Note that calculating the chunks size is different from the original source. The original would miss some numbers if (n/nproc) is not an integer.

Changes in spsum.c

Receive the data and sum it up.

#ifdef UNICAST
  printf("Using unicast send\n");
  pvm_upkint(&me, 1, 1);
  pvm_upkint(&n, 1, 1);
  pvm_upkint(data, n, 1);

/* calculate sum */
  result =0;
  for(i=0; i<n; i++) {
    result += data[i];
  }
#else
   ... broadcast code ...
#endif

Table IV. Timing values for psum, spsum application.

Table IV
Multicast Individual sends
number of slaves    
2 15184 uSec 16536 uSec
4 31450 uSec 29488 uSec
6 35478 uSec 28167 uSec

Questions

  1. What is the purpose of the hostfile?
  2. What conclusions can you draw from the data you gathered in exercise 2?
  3. What conclusions can you draw from the data you gathered in exercise 3?
  4. What issues do you think need to be taken into consideration in analyzing the above data sets?

Answers

Q1

The purpose of the hostfile is to configure a virtual machine. The simplest form is to just list the host members of the PVM; those will be added on startup. Options to configure the hosts, eg startup or working directory, may be supplied.

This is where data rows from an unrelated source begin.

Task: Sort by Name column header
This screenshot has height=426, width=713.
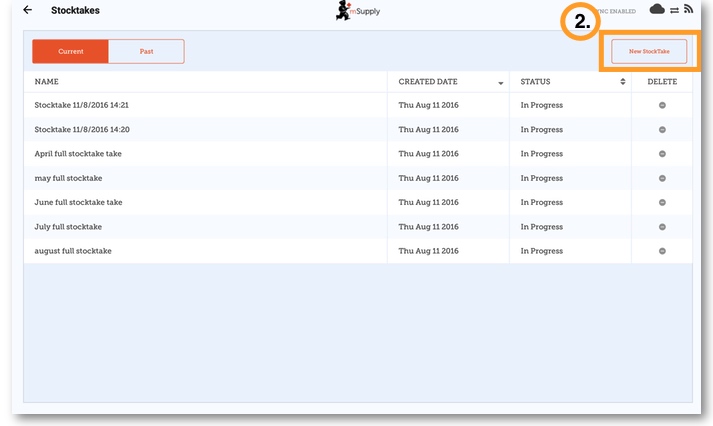Action: [47, 82]
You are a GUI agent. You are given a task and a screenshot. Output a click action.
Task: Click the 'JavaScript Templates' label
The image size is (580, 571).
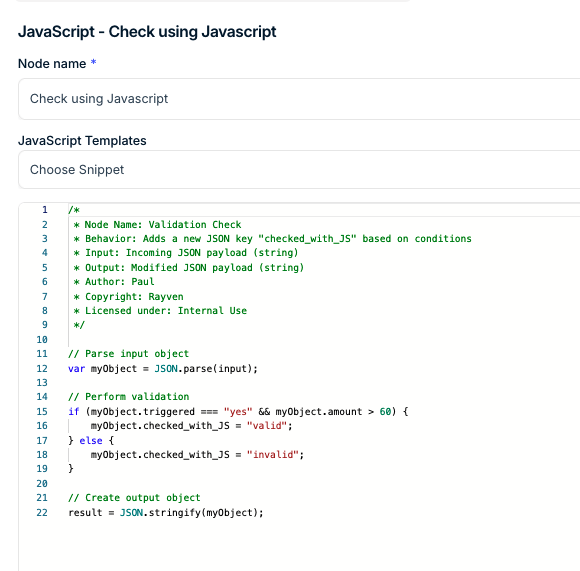pos(82,141)
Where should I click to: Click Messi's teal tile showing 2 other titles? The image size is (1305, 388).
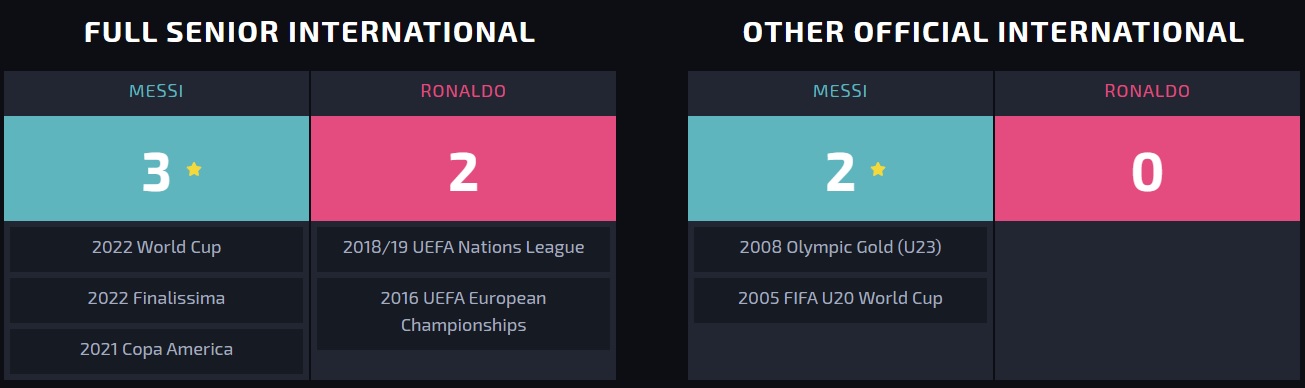coord(840,169)
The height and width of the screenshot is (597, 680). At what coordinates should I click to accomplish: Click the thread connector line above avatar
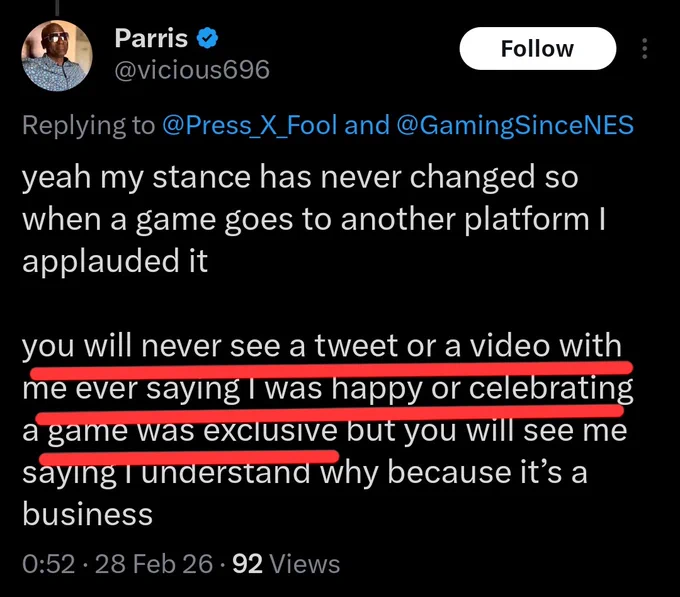(x=57, y=7)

It may also be used to specify the options for the hosts without adding them. Those options will be used if the machine is added later.

Q2

Interpreting the data is very difficult because of the huge spread. In general, for large data sets Raw or even InPlace should be used if possible. For little amount of data it makes almost no difference.

Starting processes is slow. So spawn them as soon as possible and give them enough work.

Q3

Using more slaves only slows the computation down, because most of the work the system does is spawning processes and sending messages; very costly operations!

The result of Table III suggests that there is not much difference between a multicast and several unicasts. This is not suprising, because the amount of data to transmit stays almost the same.

Q4

These tests are run in a used network, ie network traffic and busy computers. Therefore results will be falsified.

First I trusted in the short message times; after talking about that topic in classes I took a second look at the numbers (see Table II). My conclusion: Ensure that you know what you are measuring.